WHAT NEEDS TO BE DONE: Quote the following lines word for word, leaving out the pictures.

TASK MATERIAL:
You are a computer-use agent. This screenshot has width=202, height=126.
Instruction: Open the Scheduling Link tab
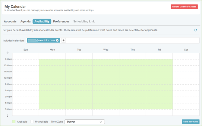coord(84,22)
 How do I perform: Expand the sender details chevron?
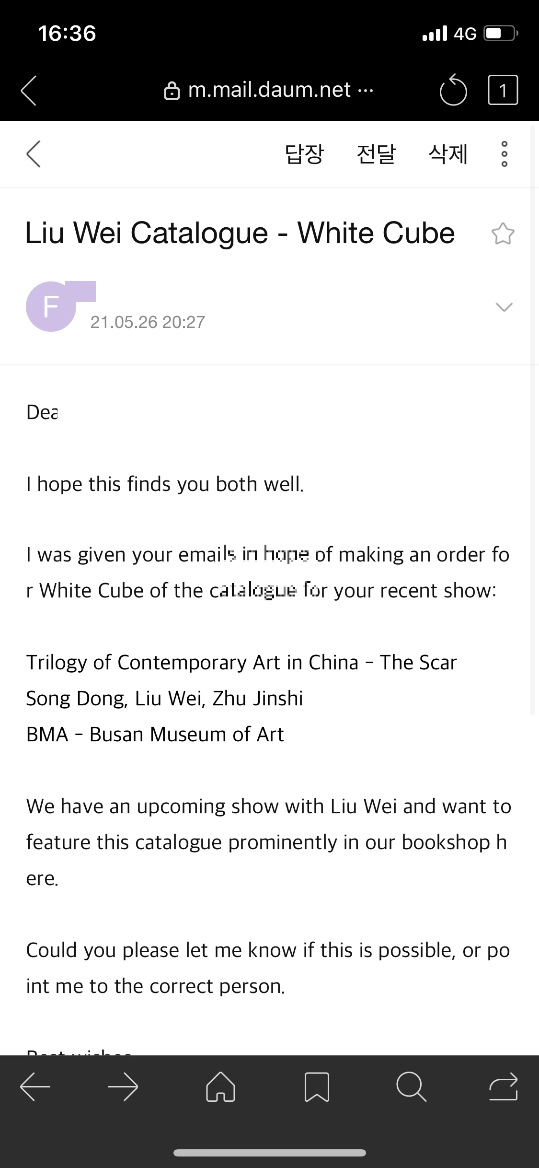[504, 307]
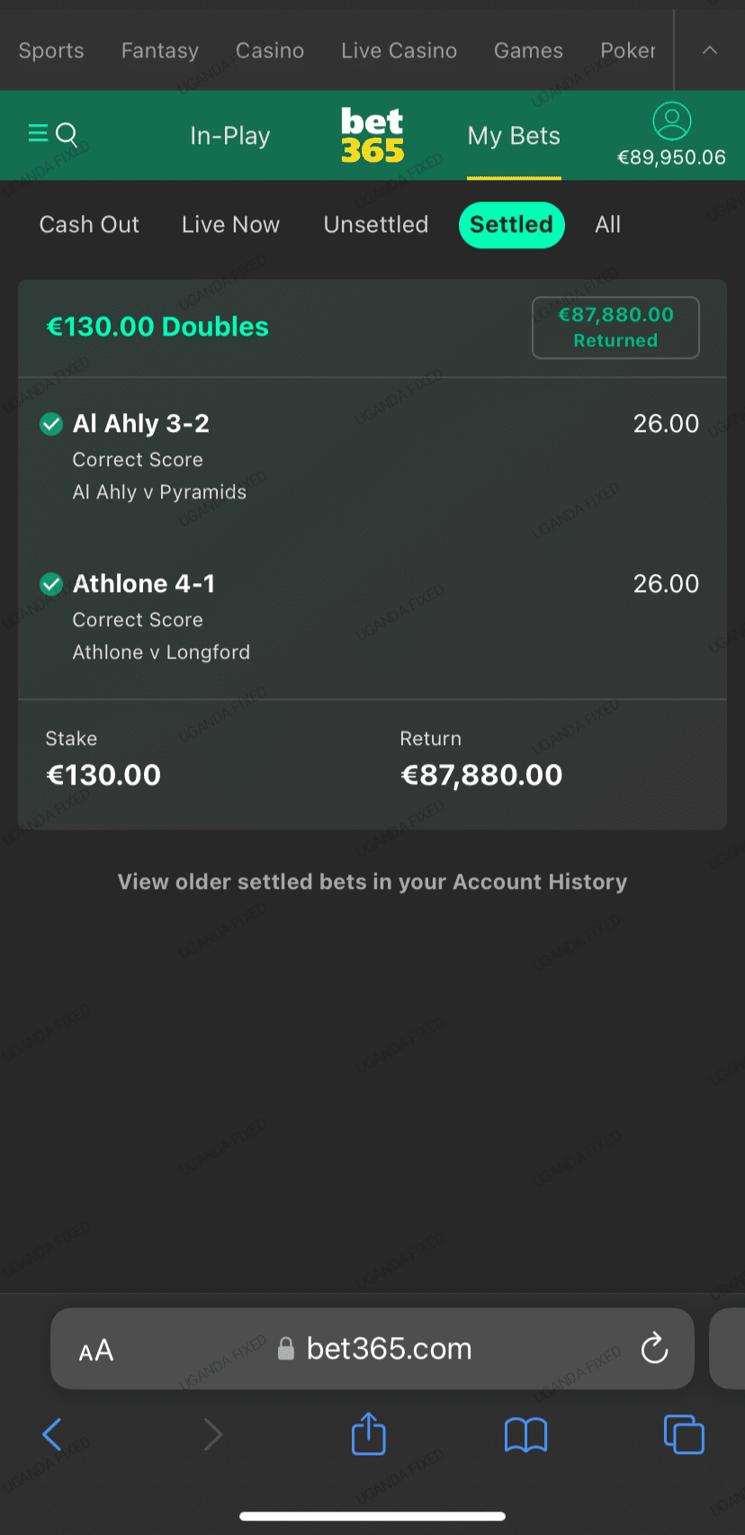Select the Settled filter pill
Image resolution: width=745 pixels, height=1535 pixels.
coord(511,225)
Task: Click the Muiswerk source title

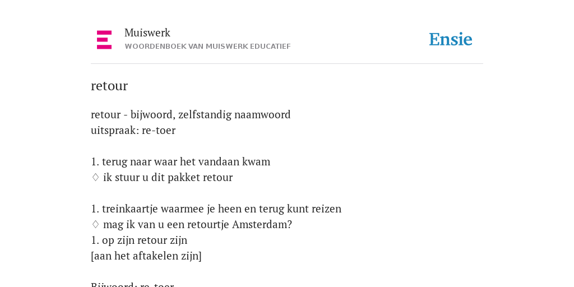Action: click(147, 33)
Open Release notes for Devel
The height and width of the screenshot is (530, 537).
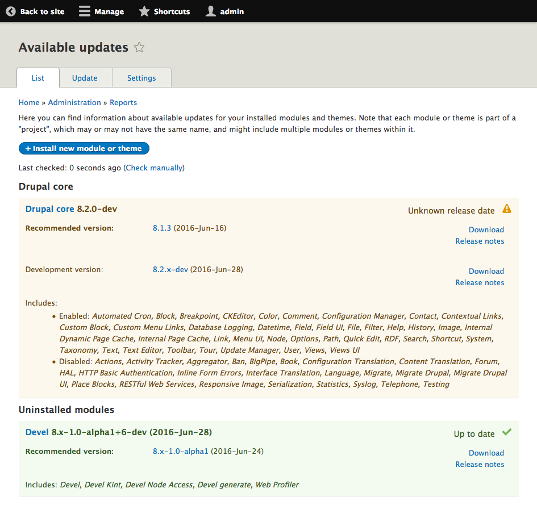480,464
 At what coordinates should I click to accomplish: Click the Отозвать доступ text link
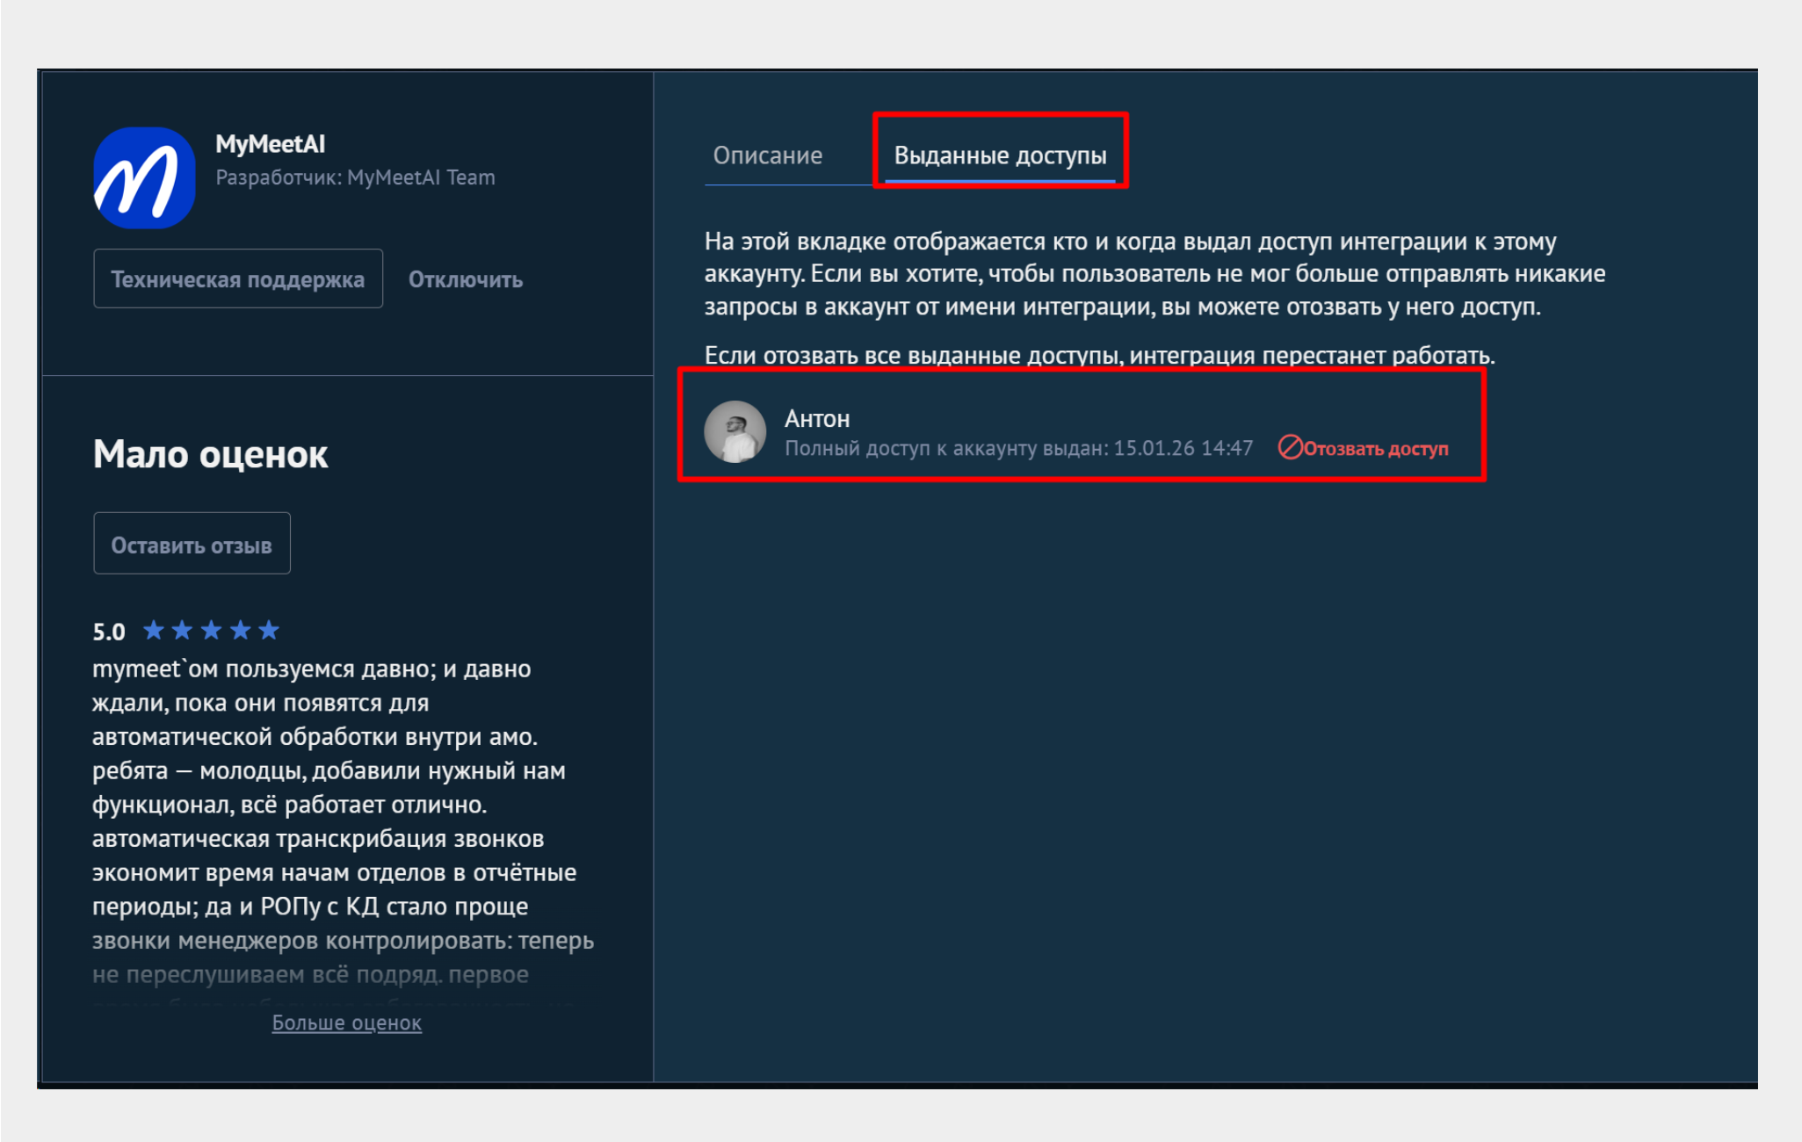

WRITTEN REPLY:
You are a computer-use agent. This screenshot has width=202, height=126.
Instruction: Open the Scheduling Link tab
coord(84,22)
 How do I perform: Expand the sender details chevron?
[504, 307]
Select the Settled filter pill
Image resolution: width=745 pixels, height=1535 pixels.
coord(511,225)
Task: Click the Muiswerk source title

Action: click(147, 33)
Open Release notes for Devel
The height and width of the screenshot is (530, 537).
480,464
 At what coordinates should I click to accomplish: Click the Отозвать доступ text link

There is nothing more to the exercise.